### DOCUMENT SECTION ###

Legally:
The act of “trespassing” is often conceptualized as one person setting foot on another person’s land without their consent. “Get off my property, you’re TRESPASSING!” is a common phrase landowners employ when faced with uninvited guests.
At law, the term “trespass” encompasses much more than individuals creeping onto their neighbour’s property without permission. In fact, a landowner’s right to be free from intrusions (be it people or objects) extends to both the air above and the ground below their land. This legal principle stems from the latin maxim, cuius est solum eius est usque ad coelum et ad inferos, which roughly translated means: for whoever owns the soil, it is theirs up to heaven and down to hell.

###

- EXERCISE TASKS:
a: Condense the paragraph of the trespass passage that begins "At law, the term" into a short bulleted list that keeps its main facts.
b: Resume the trespass passage after its final sentence, carrying on from the Latin maxim.

### DATA RECORDS ###

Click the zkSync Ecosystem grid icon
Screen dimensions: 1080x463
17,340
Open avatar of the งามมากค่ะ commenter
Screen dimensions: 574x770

###
### DATA RECORDS ###

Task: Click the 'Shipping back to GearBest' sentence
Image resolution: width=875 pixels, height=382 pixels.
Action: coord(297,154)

###

- TASK-BY-TASK RESULTS:
a:
- Legally, "trespass" covers more than people entering a neighbor's property without permission.
- A landowner's right to be free from intrusions, whether by people or objects, extends to the air above and the ground below the land.
- This principle comes from the Latin maxim cuius est solum eius est usque ad coelum et ad inferos, roughly meaning that whoever owns the soil owns it up to heaven and down to hell.

b:
Lamentably: An excerpt from Henry David Thoreau’s “Walking” [1862]
At present, in this vicinity, the best part of the land is not private property; the landscape is not owned, and the walker enjoys comparative freedom. But possibly the day will come when it will be partitioned off into so-called pleasure-grounds, in which a few will take a narrow and exclusive pleasure only,—when fences shall be multiplied, and man-traps and other engines invented to confine men to the public road, and walking over the surface of God’s earth shall be construed to mean trespassing on some gentleman’s grounds. To enjoy a thing exclusively is commonly to exclude yourself from the true enjoyment of it. Let us improve our opportunities, then, before the evil days come.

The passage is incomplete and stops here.